Defensive behaviour that surfaced while writing the spec tests:
- Terminal phases (shipped / degraded / interrupted / failed) are
sticky against further lifecycle events for the same run, except
for parser_warning which can land late and is recorded in a side
channel without changing phase.
- A new run_started for a different runId at any time discards the
prior state and reboots, so the UI can launch consecutive runs
without an explicit reset action.
- Events whose runId does not match the active run return the same
state reference, so React's useReducer doesn't re-render
subscribers on stray traffic.
- Round bookkeeping keys by round number rather than "always last",
so an out-of-order panelist_dim for round 1 arriving after a
round 2 dim does not corrupt the round 2 bucket.
Test coverage: 18 cases covering each transition, the runId guard,
sticky-terminal behaviour, the out-of-order round invariant, and
the stable-identity guarantee. Sets up Phase 7.2 and 7.3 to wire
SSE + replay into the same reducer.
* feat(web): useCritiqueStream hook subscribes to SSE and feeds reducer (Phase 7.2)
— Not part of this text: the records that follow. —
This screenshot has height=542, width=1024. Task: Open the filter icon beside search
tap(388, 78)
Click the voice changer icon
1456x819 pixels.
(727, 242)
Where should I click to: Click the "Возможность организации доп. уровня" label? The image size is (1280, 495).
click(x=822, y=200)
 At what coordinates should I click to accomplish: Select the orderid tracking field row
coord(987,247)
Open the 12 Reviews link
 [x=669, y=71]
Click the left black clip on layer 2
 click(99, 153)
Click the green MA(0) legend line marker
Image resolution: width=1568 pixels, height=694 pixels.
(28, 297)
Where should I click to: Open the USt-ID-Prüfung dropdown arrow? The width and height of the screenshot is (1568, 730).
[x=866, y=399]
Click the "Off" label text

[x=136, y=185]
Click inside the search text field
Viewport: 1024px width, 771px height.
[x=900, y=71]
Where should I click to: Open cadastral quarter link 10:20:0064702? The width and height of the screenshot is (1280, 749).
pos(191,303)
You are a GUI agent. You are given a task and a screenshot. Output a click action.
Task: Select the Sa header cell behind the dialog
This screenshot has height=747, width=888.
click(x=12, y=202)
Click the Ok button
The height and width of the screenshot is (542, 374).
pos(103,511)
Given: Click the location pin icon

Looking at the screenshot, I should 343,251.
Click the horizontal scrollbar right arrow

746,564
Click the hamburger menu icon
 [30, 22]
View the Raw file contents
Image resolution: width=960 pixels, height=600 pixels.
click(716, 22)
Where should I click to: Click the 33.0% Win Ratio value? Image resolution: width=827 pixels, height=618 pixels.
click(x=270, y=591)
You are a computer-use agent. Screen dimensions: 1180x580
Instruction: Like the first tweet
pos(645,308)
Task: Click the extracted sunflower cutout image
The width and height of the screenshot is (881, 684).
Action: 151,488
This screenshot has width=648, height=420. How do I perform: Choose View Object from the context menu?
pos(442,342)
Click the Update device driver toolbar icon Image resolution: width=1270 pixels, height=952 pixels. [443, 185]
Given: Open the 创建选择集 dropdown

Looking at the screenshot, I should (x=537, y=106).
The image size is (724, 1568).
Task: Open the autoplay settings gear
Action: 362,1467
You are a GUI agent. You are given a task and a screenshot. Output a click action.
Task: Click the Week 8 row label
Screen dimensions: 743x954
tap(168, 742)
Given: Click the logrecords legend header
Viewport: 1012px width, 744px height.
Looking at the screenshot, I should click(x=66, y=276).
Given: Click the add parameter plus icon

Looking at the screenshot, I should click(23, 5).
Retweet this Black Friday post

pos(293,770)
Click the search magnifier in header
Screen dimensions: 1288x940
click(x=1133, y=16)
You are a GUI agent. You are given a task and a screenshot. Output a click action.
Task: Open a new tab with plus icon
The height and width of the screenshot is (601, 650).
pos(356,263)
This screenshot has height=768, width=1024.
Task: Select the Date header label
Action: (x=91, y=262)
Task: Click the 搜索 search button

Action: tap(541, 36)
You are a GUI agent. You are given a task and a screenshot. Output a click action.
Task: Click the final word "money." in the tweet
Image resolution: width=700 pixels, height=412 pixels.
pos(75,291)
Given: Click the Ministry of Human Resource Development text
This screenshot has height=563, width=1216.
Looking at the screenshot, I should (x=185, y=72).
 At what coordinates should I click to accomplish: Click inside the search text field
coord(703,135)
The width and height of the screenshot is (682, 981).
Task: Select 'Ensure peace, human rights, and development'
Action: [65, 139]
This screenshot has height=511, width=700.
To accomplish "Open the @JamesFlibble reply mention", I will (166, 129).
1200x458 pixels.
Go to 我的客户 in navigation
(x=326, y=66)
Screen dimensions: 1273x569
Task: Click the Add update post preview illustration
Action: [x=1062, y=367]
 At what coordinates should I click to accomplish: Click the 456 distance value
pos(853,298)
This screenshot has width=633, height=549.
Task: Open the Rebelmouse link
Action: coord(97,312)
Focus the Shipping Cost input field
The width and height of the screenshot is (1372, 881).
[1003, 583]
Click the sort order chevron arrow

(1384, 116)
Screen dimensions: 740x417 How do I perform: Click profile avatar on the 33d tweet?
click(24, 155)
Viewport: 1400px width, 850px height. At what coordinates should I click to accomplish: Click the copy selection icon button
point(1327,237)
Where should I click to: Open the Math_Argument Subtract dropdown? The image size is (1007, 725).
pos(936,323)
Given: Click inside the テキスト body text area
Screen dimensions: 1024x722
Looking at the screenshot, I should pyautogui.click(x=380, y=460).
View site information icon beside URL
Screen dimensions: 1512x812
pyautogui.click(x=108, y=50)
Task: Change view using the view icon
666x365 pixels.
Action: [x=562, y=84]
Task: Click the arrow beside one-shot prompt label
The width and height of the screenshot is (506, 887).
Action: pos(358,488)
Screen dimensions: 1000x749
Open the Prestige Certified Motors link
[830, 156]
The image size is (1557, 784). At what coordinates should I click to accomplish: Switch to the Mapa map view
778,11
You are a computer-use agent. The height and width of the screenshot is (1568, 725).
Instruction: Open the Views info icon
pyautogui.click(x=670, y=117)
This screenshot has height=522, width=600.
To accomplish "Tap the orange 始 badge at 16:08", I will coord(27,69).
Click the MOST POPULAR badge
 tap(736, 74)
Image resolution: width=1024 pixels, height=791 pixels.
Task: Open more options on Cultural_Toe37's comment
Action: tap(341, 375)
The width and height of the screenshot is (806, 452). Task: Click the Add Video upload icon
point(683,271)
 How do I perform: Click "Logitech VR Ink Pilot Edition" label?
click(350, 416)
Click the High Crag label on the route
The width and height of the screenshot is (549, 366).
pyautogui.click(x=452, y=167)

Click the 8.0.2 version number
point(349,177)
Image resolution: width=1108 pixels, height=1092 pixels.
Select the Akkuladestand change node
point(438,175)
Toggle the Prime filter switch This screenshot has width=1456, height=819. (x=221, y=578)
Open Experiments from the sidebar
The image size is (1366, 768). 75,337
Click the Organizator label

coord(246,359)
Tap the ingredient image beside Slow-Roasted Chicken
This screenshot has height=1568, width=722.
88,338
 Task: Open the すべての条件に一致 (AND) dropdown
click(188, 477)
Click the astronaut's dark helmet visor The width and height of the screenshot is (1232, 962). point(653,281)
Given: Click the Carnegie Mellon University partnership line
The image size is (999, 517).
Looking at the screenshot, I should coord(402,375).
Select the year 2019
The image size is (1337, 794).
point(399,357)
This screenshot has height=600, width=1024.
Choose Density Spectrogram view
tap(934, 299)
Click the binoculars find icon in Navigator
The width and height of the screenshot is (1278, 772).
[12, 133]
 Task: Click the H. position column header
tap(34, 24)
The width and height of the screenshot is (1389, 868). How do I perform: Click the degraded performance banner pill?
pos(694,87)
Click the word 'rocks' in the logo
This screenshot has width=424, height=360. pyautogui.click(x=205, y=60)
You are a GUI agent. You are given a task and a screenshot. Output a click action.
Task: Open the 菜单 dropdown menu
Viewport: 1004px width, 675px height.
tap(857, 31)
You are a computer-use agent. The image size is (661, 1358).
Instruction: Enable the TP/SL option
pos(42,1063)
createCritiqueEventsConnection is a pure connection manager that
mirrors apps/web/src/providers/project-events.ts: opens an
EventSource at /api/projects/:id/events, listens for every name in
CRITIQUE_SSE_EVENT_NAMES, decodes each frame back into a PanelEvent
(stripping the critique. prefix and merging the data payload), and
hands it to the caller's onEvent. Reconnect uses exponential
backoff (1s → 30s) and resets on `ready`; malformed payloads drop
with a dev-mode warning rather than tearing the stream.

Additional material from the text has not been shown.